Entrez votre adresse : l'outil détecte la surface de votre toit et la pluviométrie réelle de votre commune, calcule l'eau récupérable par an et la cuve conseillée, et vous montre au passage où l'eau ruisselle sur votre terrain. Gratuit, sans compte.

Relief LIDAR HD IGN et pluie Météo-France. Calcul dans votre navigateur, rien n'est stocké.

Comment calculer l'eau de pluie récupérable sur un toit

Le calcul repose sur une règle simple : 1 mm de pluie sur 1 m² de toit = 1 litre d'eau. Le volume récupérable sur une année vaut donc : surface de toit (m²) x pluviométrie annuelle (mm) x coefficient de récupération. La surface prise en compte est la surface au sol du bâtiment (projection horizontale), pas la surface inclinée des pans de toit. Le coefficient tient compte des pertes (évaporation, débordement, mousses) selon le matériau de couverture.

Coefficients de récupération indicatifs

Type de toitureCoefficient
Tuiles0,90
Ardoise0,85
Bac acier / zinc0,90 - 0,95
Toiture-terrasse0,60 - 0,80

La pluviométrie varie fortement en France, d'environ 500 mm/an sur le pourtour méditerranéen à plus de 1 500 mm/an en montagne et sur la façade atlantique. C'est pourquoi l'outil utilise la pluie réelle à votre adresse (données Météo-France) plutôt qu'une moyenne nationale.

Questions fréquentes

Combien d'eau de pluie puis-je récupérer sur mon toit ?

La règle est simple : 1 mm de pluie sur 1 m² de toit donne 1 litre d'eau. On multiplie donc la surface de toit (au sol, en projection horizontale) par la pluviométrie annuelle locale, puis par un coefficient de récupération (0,9 pour des tuiles). Exemple : 100 m² de toit x 800 mm/an x 0,9 = 72 000 litres par an. Notre calculateur récupère automatiquement votre surface de toit et la pluie réelle à votre adresse.

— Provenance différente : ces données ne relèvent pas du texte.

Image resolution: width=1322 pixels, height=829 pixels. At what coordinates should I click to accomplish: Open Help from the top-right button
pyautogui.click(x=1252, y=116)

Quelle taille de cuve de récupération choisir ?

Pour un usage d'arrosage du jardin, une cuve de 1 000 à 5 000 litres suffit dans la plupart des cas. Si vous alimentez aussi les WC et le lave-linge, visez 5 000 à 10 000 litres. Inutile de surdimensionner : au-delà d'une certaine taille, la cuve déborde en hiver et ne se remplit jamais complètement. Le bon volume dépend surtout de votre consommation entre deux pluies, pas seulement de la surface du toit.

Récupérateur aérien ou cuve enterrée ?

Le récupérateur aérien (200 à 1 000 litres) est économique, facile à poser sous une gouttière et parfait pour l'arrosage. La cuve enterrée (3 000 à 10 000 litres) coûte plus cher (terrassement inclus) mais offre un gros volume, protège l'eau du gel et de la lumière, et permet un usage dans la maison. Le choix dépend du volume visé et de votre budget.

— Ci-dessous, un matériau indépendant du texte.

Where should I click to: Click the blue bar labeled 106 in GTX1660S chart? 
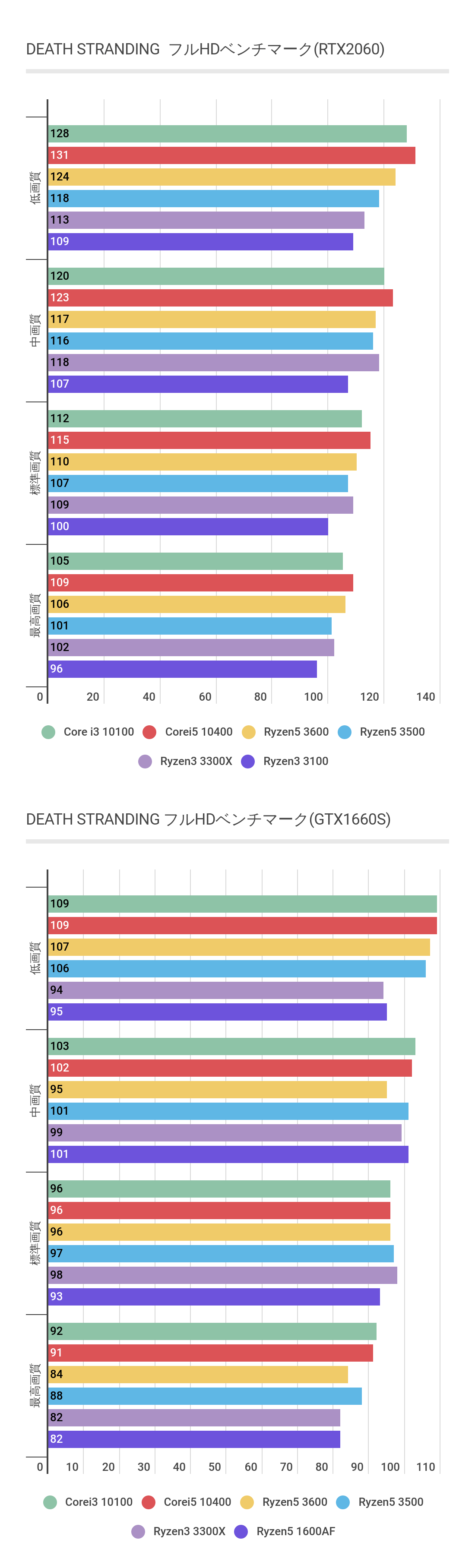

Peut-on utiliser l'eau de pluie dans la maison ?

Oui, la réglementation autorise l'eau de pluie pour l'arrosage, le lavage des sols et extérieurs, les WC et, sous conditions, le lave-linge. Elle est interdite pour la boisson, la cuisine et l'hygiène corporelle. Un réseau intérieur dédié, distinct de l'eau potable et signalé, est obligatoire dès que l'eau entre dans la maison.

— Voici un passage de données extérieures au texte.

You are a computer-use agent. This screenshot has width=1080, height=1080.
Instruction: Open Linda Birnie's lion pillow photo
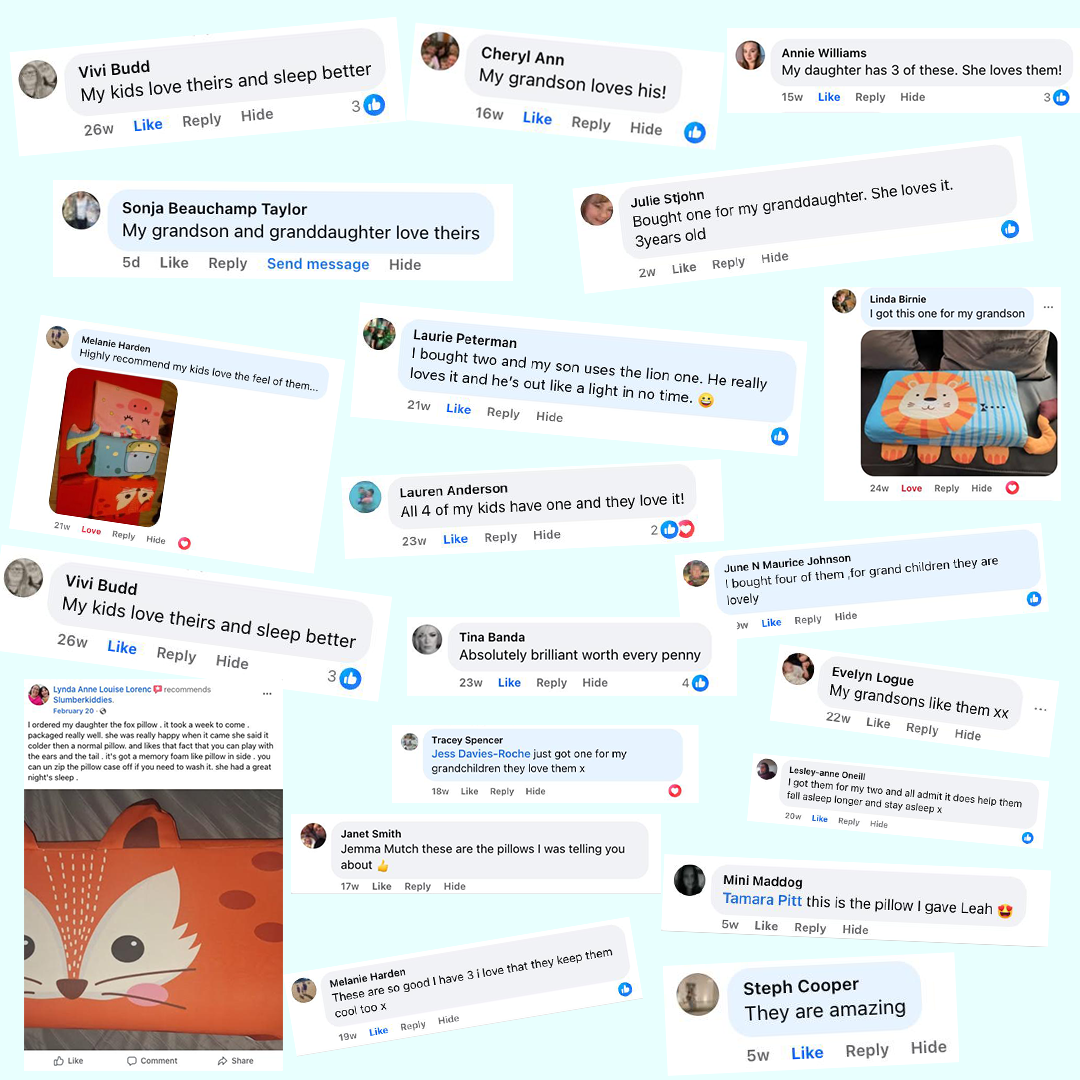pyautogui.click(x=958, y=403)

Existe-t-il des aides pour un récupérateur d'eau de pluie ?

Le crédit d'impôt spécifique a disparu en 2014. Il reste une TVA réduite à 10 % sur la pose d'un système fixe par un professionnel, et surtout des aides locales très variables : de nombreuses communes, métropoles et agences de l'eau subventionnent l'achat d'une cuve ou la désimperméabilisation. Renseignez-vous auprès de votre mairie et de votre agence de l'eau.

L'eau de pluie récupérée est-elle potable ?

Non. L'eau de pluie récupérée sur une toiture n'est pas potable : elle se charge en poussières, mousses et résidus au contact du toit. Elle convient parfaitement à l'arrosage, au nettoyage extérieur et aux WC, mais ne doit jamais être bue ni utilisée pour cuisiner ou se laver.